18 StatCrunch.com allows you to select your level of confidence before it prints out the applicable y values. The statistics textbook recommends using such a computer program, instead of a calculator and formula, because otherwise “roundoff error” accumulates to distort your results. Moore, Basic Practice 606.
19 We use “standard error” instead of standard deviation, sigma, for such an invisible bell curve, because sigma remains an unknown population parameter, which we try to estimate with our clumsy statistics, based on our samples, an inexact science, but it’s still the best tool in our drawer for estimating the unknowns, such as the slope of the trendline, its y-intercept, r, and the mean value of y, given x. Phillips, How to Think 96-9. Moore, Basic Practice 603.
20 William Poundstone, Fortune’s Formula (New York: Hill & Wang, 2005) 177.

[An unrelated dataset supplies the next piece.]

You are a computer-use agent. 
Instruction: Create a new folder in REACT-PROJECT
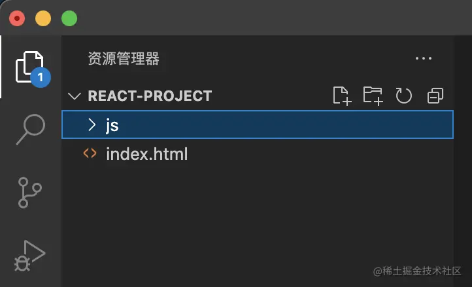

21 Regression to the mean is a tendency of nature. We get the term from the study of heredity. It was observed that unusually tall parents tended to have children shorter than them, viz. height regressed to the mean. Moore, Basic Practice 129.
* * *
“If you wish to be good, first believe that you are bad,” says the master of ethics.22 And to combat hubris in investing: if you wish to predict something, first believe it is unpredictable. The trendline formula offers the appearance of precision for something imprecise, so it can be hazardous. Once this is realized, however, the formula assists us by telling us more than we’d know without it. And I’d say that’s enough to make it worth knowing.
© Stephen Doty 2019
22Epictetus, Enchiridion trans. by George Long (Mineola, NY: Dover, 2004) 24.